- [YOUR TASK] Even where a record seems odd, copy it exactly as it appears below.
★ ★ ★ ★
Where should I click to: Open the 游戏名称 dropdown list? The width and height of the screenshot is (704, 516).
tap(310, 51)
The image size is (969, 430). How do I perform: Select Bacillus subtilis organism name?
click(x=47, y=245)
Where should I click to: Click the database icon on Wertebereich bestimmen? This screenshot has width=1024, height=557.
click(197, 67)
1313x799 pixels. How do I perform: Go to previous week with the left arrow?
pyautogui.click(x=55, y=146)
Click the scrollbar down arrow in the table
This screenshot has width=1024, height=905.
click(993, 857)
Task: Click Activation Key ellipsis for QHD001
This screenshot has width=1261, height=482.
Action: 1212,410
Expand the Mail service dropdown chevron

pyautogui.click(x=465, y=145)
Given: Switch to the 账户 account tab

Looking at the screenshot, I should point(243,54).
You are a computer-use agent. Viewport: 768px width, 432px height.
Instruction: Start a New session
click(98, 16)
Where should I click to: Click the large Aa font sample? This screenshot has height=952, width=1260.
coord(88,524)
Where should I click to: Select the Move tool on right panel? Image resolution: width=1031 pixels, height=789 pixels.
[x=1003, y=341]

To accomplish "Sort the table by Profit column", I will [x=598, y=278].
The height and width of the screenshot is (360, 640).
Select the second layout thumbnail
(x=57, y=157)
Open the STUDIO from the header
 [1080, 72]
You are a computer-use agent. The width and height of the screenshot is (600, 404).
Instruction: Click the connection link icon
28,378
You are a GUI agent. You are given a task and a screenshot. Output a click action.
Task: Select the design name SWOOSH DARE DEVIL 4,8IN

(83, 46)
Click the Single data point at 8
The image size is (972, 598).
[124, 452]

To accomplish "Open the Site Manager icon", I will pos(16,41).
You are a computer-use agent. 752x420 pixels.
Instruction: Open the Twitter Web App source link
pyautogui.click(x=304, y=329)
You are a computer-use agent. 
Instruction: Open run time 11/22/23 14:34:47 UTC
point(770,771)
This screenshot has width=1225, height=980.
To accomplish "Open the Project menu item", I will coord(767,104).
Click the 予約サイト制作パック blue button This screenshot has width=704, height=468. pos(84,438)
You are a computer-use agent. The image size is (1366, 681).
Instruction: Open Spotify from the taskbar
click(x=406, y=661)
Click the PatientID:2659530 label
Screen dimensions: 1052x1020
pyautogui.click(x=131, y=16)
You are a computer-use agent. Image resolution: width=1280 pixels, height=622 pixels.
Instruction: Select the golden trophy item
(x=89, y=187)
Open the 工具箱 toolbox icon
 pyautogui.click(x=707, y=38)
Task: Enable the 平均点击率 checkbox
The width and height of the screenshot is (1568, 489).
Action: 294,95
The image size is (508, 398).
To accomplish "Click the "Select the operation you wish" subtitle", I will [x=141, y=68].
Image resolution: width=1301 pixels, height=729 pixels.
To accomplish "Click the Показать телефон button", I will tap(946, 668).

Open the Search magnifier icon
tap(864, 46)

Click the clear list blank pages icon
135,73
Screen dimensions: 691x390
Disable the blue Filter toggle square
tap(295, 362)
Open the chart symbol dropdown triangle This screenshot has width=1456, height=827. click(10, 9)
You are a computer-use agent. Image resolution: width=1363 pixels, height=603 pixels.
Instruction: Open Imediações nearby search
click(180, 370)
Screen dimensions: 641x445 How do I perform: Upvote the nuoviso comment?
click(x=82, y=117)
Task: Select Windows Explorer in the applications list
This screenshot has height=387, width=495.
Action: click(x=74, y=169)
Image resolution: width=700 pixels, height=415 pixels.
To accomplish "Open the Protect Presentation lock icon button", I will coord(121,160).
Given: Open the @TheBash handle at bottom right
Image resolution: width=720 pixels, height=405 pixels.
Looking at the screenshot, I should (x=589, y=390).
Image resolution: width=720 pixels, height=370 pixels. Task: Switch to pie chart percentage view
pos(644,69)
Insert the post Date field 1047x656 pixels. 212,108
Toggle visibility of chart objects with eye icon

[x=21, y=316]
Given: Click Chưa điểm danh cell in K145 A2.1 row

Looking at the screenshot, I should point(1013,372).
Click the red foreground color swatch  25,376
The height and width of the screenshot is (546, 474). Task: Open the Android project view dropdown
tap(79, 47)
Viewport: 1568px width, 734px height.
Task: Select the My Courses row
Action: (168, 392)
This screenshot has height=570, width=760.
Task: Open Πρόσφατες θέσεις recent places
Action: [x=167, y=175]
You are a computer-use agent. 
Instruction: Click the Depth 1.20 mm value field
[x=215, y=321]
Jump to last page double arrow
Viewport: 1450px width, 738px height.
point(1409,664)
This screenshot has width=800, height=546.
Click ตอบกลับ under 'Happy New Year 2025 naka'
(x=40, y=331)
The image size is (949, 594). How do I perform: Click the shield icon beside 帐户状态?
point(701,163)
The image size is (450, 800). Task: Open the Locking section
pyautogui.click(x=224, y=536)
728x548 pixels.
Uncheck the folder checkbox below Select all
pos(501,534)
★ ★ ★ ★
- [RESPONSE AREA]
Where should I click to: Open the 游戏名称 dropdown list? The width and height of the screenshot is (704, 516).
tap(310, 51)
The image size is (969, 430). How do I perform: Select Bacillus subtilis organism name?
click(x=47, y=245)
Where should I click to: Click the database icon on Wertebereich bestimmen? This screenshot has width=1024, height=557.
click(197, 67)
1313x799 pixels. How do I perform: Go to previous week with the left arrow?
pyautogui.click(x=55, y=146)
Click the scrollbar down arrow in the table
This screenshot has width=1024, height=905.
click(993, 857)
Task: Click Activation Key ellipsis for QHD001
This screenshot has width=1261, height=482.
Action: 1212,410
Expand the Mail service dropdown chevron

pyautogui.click(x=465, y=145)
Given: Switch to the 账户 account tab

Looking at the screenshot, I should point(243,54).
You are a computer-use agent. Viewport: 768px width, 432px height.
Instruction: Start a New session
click(98, 16)
Where should I click to: Click the large Aa font sample? This screenshot has height=952, width=1260.
coord(88,524)
Where should I click to: Select the Move tool on right panel? Image resolution: width=1031 pixels, height=789 pixels.
[x=1003, y=341]

To accomplish "Sort the table by Profit column", I will [x=598, y=278].
The height and width of the screenshot is (360, 640).
Select the second layout thumbnail
(x=57, y=157)
Open the STUDIO from the header
 [1080, 72]
You are a computer-use agent. The width and height of the screenshot is (600, 404).
Instruction: Click the connection link icon
28,378
You are a GUI agent. You are given a task and a screenshot. Output a click action.
Task: Select the design name SWOOSH DARE DEVIL 4,8IN

(83, 46)
Click the Single data point at 8
The image size is (972, 598).
[124, 452]

To accomplish "Open the Site Manager icon", I will pos(16,41).
You are a computer-use agent. 752x420 pixels.
Instruction: Open the Twitter Web App source link
pyautogui.click(x=304, y=329)
You are a computer-use agent. 
Instruction: Open run time 11/22/23 14:34:47 UTC
point(770,771)
This screenshot has width=1225, height=980.
To accomplish "Open the Project menu item", I will coord(767,104).
Click the 予約サイト制作パック blue button This screenshot has width=704, height=468. pos(84,438)
You are a computer-use agent. The image size is (1366, 681).
Instruction: Open Spotify from the taskbar
click(x=406, y=661)
Click the PatientID:2659530 label
Screen dimensions: 1052x1020
pyautogui.click(x=131, y=16)
You are a computer-use agent. Image resolution: width=1280 pixels, height=622 pixels.
Instruction: Select the golden trophy item
(x=89, y=187)
Open the 工具箱 toolbox icon
 pyautogui.click(x=707, y=38)
Task: Enable the 平均点击率 checkbox
The width and height of the screenshot is (1568, 489).
Action: 294,95
The image size is (508, 398).
To accomplish "Click the "Select the operation you wish" subtitle", I will [x=141, y=68].
Image resolution: width=1301 pixels, height=729 pixels.
To accomplish "Click the Показать телефон button", I will tap(946, 668).

Open the Search magnifier icon
tap(864, 46)

Click the clear list blank pages icon
135,73
Screen dimensions: 691x390
Disable the blue Filter toggle square
tap(295, 362)
Open the chart symbol dropdown triangle This screenshot has width=1456, height=827. click(10, 9)
You are a computer-use agent. Image resolution: width=1363 pixels, height=603 pixels.
Instruction: Open Imediações nearby search
click(180, 370)
Screen dimensions: 641x445 How do I perform: Upvote the nuoviso comment?
click(x=82, y=117)
Task: Select Windows Explorer in the applications list
This screenshot has height=387, width=495.
Action: click(x=74, y=169)
Image resolution: width=700 pixels, height=415 pixels.
To accomplish "Open the Protect Presentation lock icon button", I will coord(121,160).
Given: Open the @TheBash handle at bottom right
Image resolution: width=720 pixels, height=405 pixels.
Looking at the screenshot, I should (x=589, y=390).
Image resolution: width=720 pixels, height=370 pixels. Task: Switch to pie chart percentage view
pos(644,69)
Insert the post Date field 1047x656 pixels. 212,108
Toggle visibility of chart objects with eye icon

[x=21, y=316]
Given: Click Chưa điểm danh cell in K145 A2.1 row

Looking at the screenshot, I should point(1013,372).
Click the red foreground color swatch  25,376
The height and width of the screenshot is (546, 474). Task: Open the Android project view dropdown
tap(79, 47)
Viewport: 1568px width, 734px height.
Task: Select the My Courses row
Action: (168, 392)
This screenshot has height=570, width=760.
Task: Open Πρόσφατες θέσεις recent places
Action: [x=167, y=175]
You are a computer-use agent. 
Instruction: Click the Depth 1.20 mm value field
[x=215, y=321]
Jump to last page double arrow
Viewport: 1450px width, 738px height.
point(1409,664)
This screenshot has width=800, height=546.
Click ตอบกลับ under 'Happy New Year 2025 naka'
(x=40, y=331)
The image size is (949, 594). How do I perform: Click the shield icon beside 帐户状态?
point(701,163)
The image size is (450, 800). Task: Open the Locking section
pyautogui.click(x=224, y=536)
728x548 pixels.
Uncheck the folder checkbox below Select all
pos(501,534)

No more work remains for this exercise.